*Short task*
Please rewrite the items from the line with "You are a GUI" through the last line, requests included, adjusting every coordinate in the answers by -112. Leave the pictures out.
[Begin]
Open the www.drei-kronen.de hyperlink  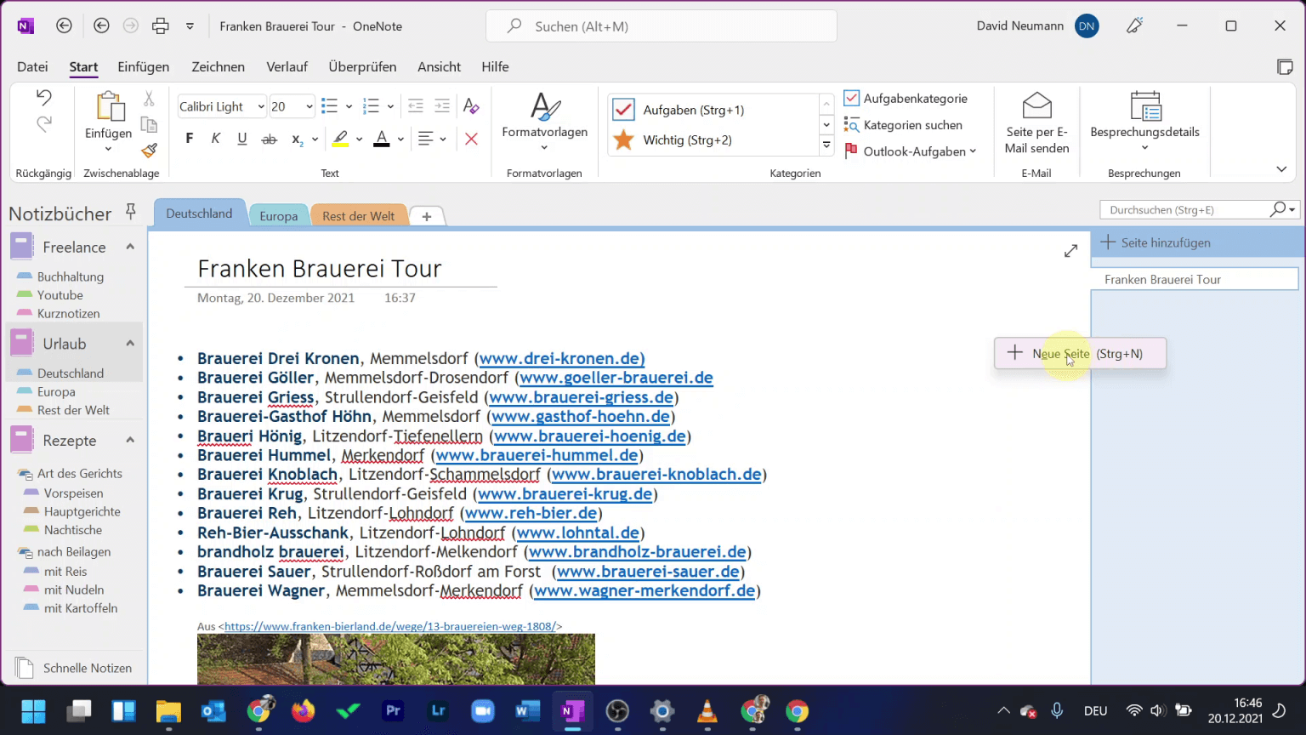[561, 358]
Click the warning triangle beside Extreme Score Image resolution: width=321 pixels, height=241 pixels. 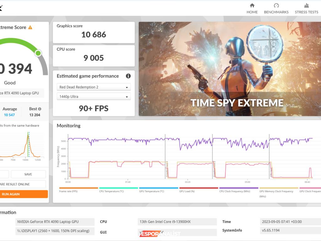pos(30,28)
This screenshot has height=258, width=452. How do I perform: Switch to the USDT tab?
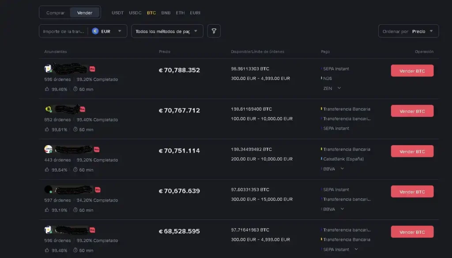point(117,13)
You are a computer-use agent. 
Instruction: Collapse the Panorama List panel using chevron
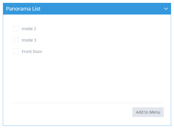pos(166,9)
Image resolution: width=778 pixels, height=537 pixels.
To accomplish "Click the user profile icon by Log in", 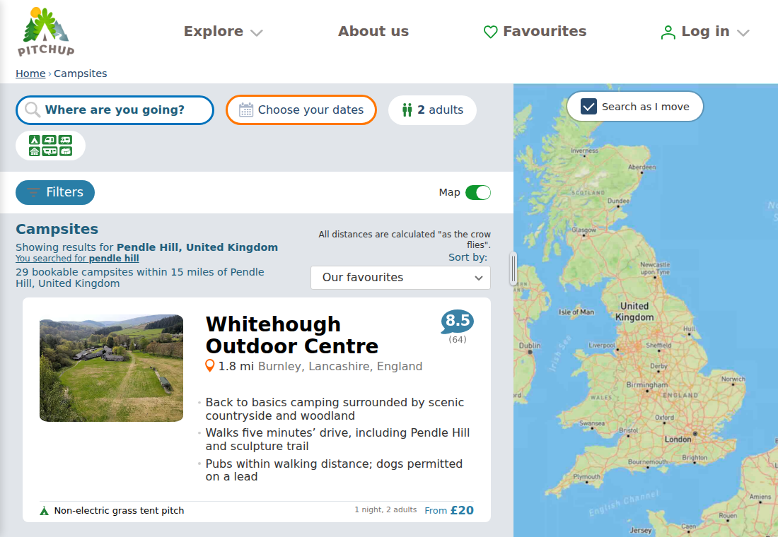I will 668,33.
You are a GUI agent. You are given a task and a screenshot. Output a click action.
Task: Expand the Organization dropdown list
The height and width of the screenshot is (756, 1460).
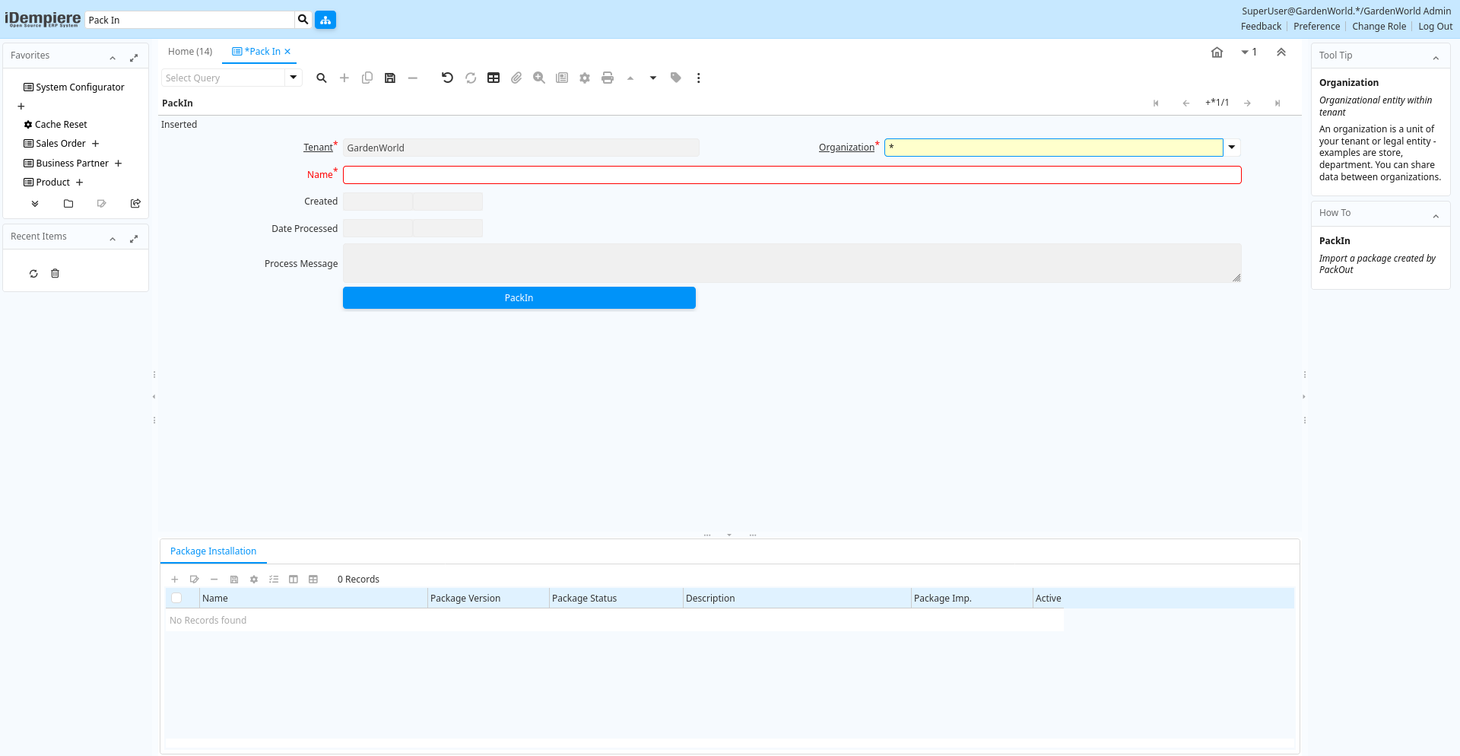(x=1232, y=148)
[End]
*Task response*
You are a GUI agent. You are given a task and a screenshot. Output a click action.
Task: Expand the Organization dropdown list
The height and width of the screenshot is (756, 1460).
(x=1120, y=36)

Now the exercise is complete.